[start of GIVEN DATA]

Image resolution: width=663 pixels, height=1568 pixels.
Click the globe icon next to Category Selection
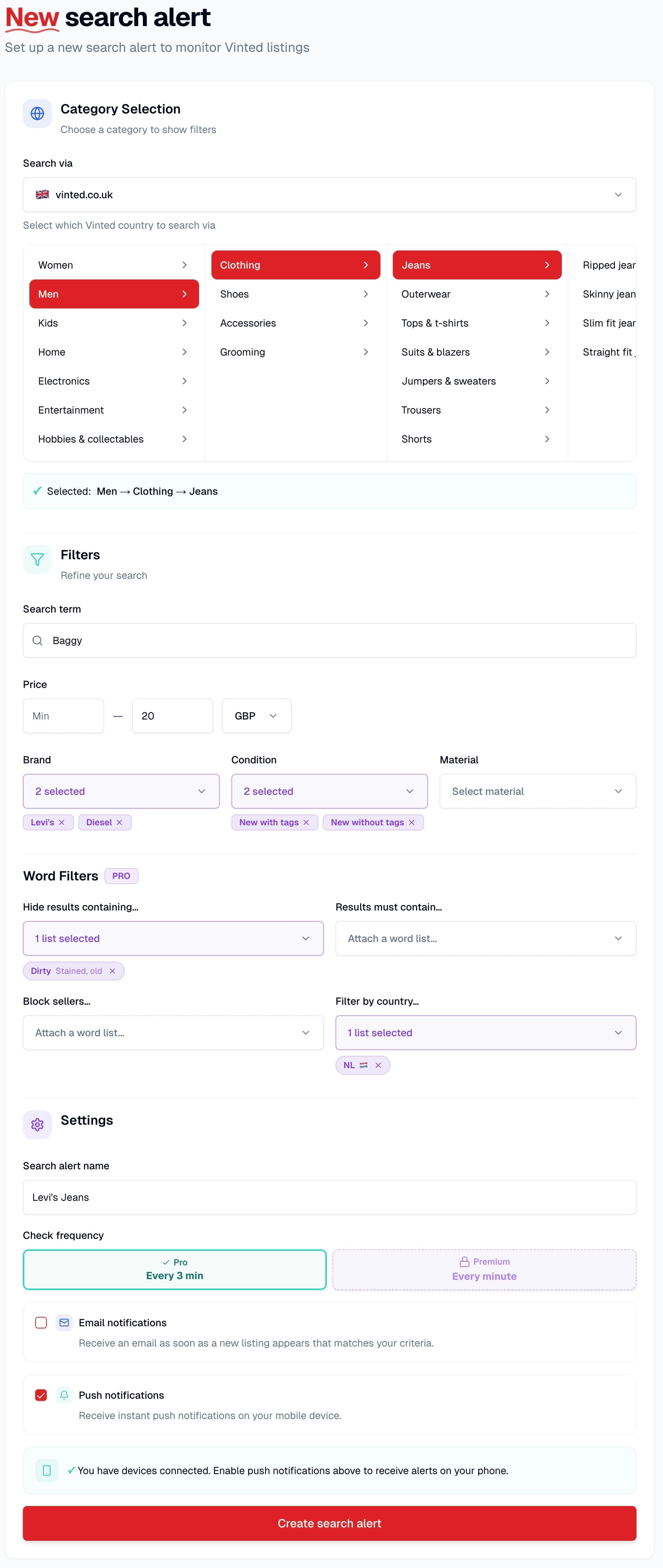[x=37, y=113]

[end of GIVEN DATA]
[start of GIVEN DATA]

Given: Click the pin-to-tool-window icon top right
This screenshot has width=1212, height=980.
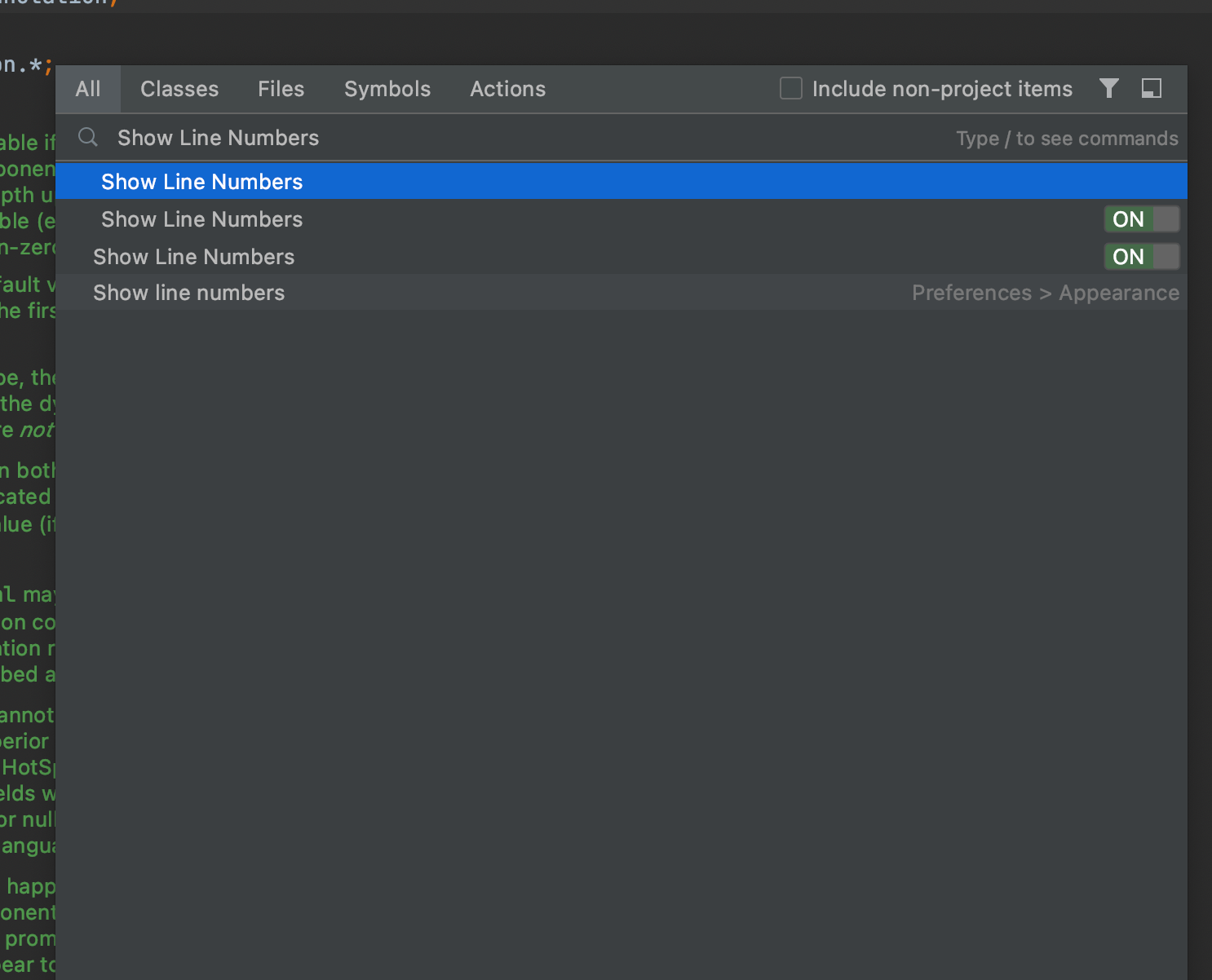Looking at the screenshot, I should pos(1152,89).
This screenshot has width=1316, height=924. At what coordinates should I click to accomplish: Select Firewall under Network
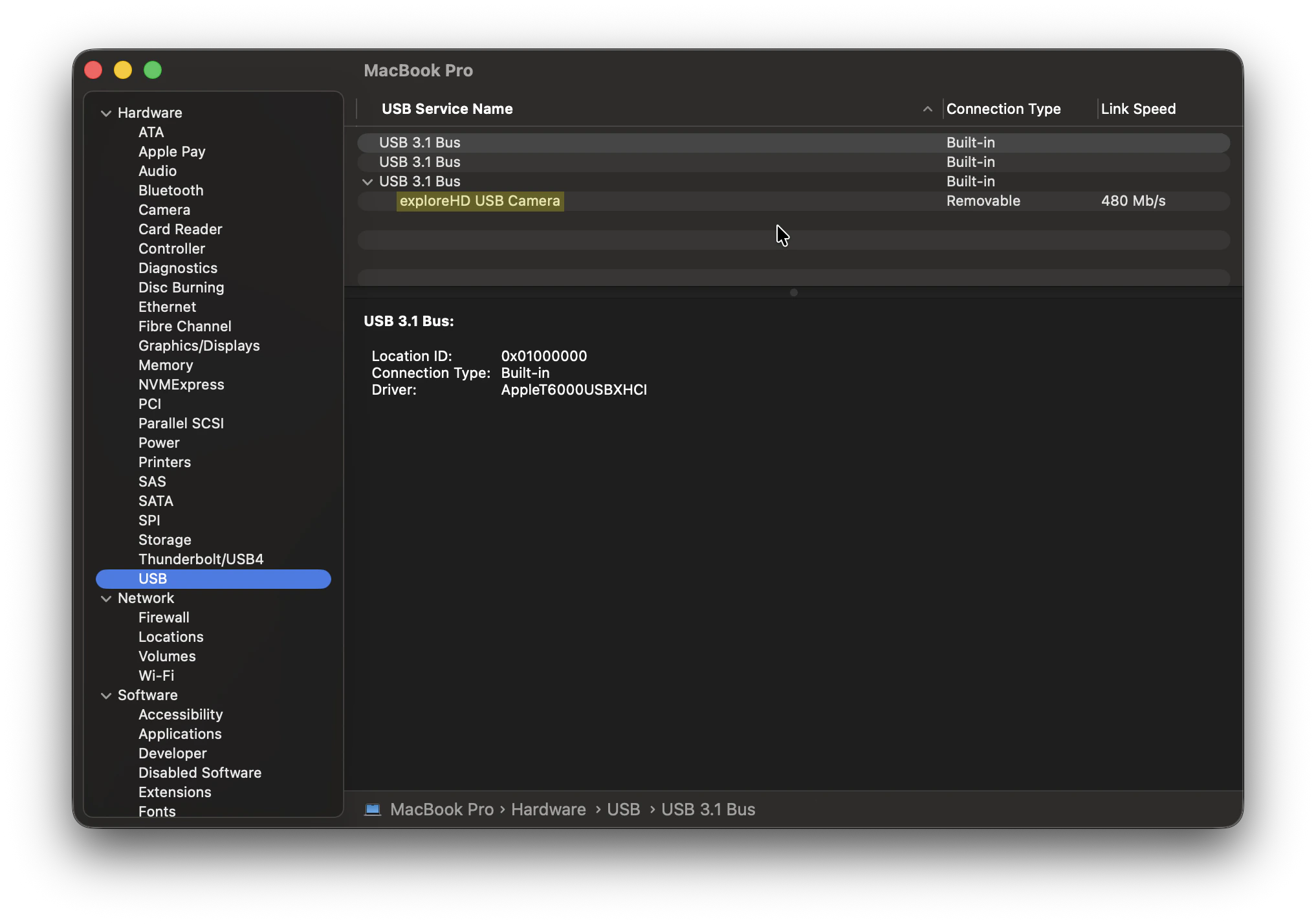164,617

[end of GIVEN DATA]

DIRECTIONS FOR THIS TASK: Please duplicate the items from the line containing "Image resolution: width=663" through the line containing "[x=37, y=113]", and leave the pictures out of your answer.

CORRECT ANSWER:
Image resolution: width=663 pixels, height=1568 pixels.
Click the globe icon next to Category Selection
[x=37, y=113]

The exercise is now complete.